The blog for Mets fans
who like to read

ABOUT US

Greg Prince and Jason Fry
Faith and Fear in Flushing made its debut on Feb. 16, 2005, the brainchild of two longtime friends and lifelong Met fans.

Greg Prince discovered the Mets when he was 6, during the magical summer of 1969. He is a Long Island-based writer, editor and communications consultant. Contact him here.

Jason Fry is a Brooklyn writer whose first memories include his mom leaping up and down cheering for Rusty Staub. Check out his other writing here.

Got something to say? Leave a comment, or email us at faithandfear@gmail.com. (Sorry, but we have no interest in ads, sponsored content or guest posts.)

Need our RSS feed?
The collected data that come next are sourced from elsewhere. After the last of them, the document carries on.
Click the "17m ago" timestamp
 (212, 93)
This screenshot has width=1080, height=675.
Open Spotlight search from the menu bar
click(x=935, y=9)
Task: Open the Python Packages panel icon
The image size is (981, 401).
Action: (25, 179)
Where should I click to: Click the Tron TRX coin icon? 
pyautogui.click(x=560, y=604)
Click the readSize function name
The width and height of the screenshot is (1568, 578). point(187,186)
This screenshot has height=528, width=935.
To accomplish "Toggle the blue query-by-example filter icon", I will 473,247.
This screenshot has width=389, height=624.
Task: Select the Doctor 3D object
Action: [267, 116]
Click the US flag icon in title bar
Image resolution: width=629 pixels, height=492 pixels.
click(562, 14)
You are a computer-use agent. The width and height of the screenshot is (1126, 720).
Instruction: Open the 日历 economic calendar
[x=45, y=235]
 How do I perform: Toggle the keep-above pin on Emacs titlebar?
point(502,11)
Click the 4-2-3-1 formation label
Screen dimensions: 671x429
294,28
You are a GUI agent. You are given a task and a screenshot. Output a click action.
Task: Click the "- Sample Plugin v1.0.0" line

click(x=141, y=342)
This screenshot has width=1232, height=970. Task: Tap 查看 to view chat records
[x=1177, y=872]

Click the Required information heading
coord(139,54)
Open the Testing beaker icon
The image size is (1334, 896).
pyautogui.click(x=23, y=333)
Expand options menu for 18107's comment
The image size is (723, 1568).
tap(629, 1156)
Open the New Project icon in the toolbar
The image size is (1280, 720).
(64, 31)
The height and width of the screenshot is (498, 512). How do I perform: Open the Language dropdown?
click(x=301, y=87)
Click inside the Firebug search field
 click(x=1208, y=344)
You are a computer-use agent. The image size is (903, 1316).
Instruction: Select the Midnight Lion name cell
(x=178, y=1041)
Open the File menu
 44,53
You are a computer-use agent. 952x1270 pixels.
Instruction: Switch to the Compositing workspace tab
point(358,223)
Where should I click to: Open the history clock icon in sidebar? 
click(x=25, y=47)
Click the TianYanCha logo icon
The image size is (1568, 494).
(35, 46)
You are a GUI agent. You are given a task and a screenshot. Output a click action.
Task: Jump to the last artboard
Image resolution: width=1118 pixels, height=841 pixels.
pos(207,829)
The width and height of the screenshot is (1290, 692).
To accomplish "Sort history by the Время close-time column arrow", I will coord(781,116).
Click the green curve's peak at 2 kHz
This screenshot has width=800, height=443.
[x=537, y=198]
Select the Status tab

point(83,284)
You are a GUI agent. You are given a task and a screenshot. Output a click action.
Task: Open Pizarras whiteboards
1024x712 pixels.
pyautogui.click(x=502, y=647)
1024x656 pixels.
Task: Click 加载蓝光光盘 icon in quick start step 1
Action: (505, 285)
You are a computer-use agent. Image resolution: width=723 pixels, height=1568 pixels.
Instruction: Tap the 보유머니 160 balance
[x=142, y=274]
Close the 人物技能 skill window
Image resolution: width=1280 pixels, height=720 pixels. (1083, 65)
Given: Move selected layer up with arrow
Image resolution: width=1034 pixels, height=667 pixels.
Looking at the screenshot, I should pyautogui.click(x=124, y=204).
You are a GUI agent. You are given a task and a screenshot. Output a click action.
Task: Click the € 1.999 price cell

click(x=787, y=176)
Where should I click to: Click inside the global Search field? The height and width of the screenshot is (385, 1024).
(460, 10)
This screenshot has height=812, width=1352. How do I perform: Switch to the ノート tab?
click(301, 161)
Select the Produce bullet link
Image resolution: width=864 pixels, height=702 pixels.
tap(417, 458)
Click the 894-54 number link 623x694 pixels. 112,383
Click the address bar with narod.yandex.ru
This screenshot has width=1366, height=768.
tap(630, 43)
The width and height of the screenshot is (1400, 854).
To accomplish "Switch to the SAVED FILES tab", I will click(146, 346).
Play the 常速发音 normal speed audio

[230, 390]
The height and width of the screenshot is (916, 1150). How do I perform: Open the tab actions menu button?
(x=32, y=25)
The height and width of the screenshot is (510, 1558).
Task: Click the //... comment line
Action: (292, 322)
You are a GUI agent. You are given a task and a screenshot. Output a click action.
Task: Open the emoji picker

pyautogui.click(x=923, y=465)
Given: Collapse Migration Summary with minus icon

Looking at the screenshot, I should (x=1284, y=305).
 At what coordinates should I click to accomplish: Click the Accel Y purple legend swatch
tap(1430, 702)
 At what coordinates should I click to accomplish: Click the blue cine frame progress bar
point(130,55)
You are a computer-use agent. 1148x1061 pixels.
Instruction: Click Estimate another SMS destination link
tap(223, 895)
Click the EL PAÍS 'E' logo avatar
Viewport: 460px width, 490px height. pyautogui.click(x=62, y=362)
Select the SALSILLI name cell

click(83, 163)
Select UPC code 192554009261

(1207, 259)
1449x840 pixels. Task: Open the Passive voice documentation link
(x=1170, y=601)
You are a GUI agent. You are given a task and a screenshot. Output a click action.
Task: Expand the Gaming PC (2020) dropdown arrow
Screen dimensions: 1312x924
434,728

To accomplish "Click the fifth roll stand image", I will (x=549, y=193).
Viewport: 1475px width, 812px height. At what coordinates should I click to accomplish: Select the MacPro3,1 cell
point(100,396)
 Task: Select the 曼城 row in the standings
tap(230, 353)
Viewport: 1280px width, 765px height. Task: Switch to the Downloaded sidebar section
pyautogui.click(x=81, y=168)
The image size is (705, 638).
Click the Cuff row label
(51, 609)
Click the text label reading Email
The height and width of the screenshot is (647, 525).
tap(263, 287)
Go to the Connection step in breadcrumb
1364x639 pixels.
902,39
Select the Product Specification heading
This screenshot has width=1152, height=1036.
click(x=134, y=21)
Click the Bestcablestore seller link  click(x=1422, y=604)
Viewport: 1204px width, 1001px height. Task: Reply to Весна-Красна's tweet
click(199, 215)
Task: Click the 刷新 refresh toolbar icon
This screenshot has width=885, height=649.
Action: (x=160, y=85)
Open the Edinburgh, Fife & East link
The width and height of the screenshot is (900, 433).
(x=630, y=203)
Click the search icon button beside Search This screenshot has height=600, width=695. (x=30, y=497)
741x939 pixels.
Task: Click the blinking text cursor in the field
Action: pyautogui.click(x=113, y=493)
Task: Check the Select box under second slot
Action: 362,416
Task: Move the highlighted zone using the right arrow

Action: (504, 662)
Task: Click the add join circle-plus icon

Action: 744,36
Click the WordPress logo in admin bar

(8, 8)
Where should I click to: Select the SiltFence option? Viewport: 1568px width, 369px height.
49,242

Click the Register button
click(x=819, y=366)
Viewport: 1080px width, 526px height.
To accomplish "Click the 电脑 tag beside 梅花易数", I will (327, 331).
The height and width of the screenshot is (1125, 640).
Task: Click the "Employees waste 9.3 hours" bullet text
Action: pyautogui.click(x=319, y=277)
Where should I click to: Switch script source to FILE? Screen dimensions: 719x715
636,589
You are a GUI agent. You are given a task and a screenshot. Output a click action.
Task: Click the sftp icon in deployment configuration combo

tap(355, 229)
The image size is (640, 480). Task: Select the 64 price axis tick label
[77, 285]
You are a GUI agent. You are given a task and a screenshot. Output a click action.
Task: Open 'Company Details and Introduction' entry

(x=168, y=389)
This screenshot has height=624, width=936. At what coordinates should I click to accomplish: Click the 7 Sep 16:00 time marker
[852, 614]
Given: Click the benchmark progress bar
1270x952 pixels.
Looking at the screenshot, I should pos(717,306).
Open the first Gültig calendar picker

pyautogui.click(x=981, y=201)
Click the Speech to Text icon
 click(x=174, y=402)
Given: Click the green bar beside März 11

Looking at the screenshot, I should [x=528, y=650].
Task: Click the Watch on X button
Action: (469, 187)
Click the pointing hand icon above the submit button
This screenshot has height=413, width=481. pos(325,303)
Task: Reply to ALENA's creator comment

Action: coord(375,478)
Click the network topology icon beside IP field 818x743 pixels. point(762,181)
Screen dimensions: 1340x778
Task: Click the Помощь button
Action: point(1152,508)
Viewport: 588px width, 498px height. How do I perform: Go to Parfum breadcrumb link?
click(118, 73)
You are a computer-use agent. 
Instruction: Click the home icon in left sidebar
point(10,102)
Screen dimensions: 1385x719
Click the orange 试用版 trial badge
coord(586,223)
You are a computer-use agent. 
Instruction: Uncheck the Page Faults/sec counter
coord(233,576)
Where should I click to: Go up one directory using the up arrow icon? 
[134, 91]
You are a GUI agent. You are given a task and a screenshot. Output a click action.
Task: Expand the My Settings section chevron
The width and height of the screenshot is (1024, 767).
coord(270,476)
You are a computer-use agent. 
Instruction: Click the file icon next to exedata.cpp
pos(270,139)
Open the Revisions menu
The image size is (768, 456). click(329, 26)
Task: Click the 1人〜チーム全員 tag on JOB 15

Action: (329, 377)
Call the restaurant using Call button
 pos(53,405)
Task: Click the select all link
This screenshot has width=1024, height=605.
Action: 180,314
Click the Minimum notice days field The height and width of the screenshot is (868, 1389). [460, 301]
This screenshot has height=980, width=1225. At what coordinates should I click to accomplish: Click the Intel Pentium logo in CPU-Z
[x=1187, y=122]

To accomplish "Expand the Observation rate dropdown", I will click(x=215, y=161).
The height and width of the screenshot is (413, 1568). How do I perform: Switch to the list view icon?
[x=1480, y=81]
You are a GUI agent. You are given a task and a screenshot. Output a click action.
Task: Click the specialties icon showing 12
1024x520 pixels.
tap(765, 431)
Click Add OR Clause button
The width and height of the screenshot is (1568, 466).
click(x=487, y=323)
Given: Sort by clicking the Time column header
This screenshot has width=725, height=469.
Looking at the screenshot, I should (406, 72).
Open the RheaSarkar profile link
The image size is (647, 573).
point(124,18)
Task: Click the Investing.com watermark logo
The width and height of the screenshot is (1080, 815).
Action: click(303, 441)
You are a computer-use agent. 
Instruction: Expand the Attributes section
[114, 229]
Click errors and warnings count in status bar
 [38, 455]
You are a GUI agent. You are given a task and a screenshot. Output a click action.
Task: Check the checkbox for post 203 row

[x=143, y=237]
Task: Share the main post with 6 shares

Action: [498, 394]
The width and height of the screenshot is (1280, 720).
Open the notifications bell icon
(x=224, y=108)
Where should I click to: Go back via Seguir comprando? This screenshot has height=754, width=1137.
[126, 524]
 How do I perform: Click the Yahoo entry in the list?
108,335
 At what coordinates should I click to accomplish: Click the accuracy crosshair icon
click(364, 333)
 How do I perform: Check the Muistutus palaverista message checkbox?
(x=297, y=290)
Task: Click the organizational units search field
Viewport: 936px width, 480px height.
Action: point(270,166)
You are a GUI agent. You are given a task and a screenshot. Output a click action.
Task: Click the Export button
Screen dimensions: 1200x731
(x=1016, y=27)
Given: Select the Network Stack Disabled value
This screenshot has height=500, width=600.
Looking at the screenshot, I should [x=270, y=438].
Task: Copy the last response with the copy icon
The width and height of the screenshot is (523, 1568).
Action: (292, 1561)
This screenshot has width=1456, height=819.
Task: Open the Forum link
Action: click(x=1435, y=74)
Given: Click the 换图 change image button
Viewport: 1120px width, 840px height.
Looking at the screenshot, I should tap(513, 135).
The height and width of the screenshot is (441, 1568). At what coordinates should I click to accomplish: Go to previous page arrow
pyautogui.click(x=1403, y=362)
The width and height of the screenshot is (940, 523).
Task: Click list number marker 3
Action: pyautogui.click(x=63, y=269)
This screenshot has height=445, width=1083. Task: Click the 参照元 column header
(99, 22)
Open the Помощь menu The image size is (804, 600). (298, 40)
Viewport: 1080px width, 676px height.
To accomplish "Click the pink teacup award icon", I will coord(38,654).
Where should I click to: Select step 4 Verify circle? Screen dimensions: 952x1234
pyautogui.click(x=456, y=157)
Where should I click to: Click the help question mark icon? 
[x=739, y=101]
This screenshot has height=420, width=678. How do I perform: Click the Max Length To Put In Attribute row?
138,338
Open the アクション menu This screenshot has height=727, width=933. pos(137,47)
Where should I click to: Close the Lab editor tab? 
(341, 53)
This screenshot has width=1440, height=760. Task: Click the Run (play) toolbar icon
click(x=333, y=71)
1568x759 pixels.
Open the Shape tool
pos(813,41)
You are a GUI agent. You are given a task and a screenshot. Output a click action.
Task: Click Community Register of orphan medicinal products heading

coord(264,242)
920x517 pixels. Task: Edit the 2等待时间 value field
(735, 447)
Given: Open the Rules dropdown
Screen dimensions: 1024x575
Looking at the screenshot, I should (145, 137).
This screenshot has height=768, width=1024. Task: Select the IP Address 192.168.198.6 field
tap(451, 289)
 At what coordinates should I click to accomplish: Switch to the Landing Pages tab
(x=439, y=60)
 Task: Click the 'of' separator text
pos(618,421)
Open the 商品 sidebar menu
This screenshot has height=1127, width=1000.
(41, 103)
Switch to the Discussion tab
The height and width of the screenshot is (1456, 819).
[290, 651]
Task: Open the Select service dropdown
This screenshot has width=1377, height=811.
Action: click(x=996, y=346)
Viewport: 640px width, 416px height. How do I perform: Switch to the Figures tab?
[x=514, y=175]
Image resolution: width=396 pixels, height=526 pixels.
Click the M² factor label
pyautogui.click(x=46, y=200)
It's here.

Visit our Facebook page, or drop by the personal pages for Greg and Jason.

Or follow us on Twitter: Here's Greg, and here's Jason.

Lousy Year, Banner Day

Welcome to Flashback Friday: Tales From The Log, a final-season tribute to Shea Stadium as viewed primarily through the prism of what I have seen there for myself, namely 358 regular-season and 13 postseason games to date. The Log records the numbers. The Tales tell the stories.

8/29/93 Su Colorado 2-1 Tanana 4 36-43 L 6-1

Not to go all Top 500 on you for a second consecutive year, but I have to direct your attention to the tune at No. 372, for it is critical to understanding the point this week’s Flashback intends to make.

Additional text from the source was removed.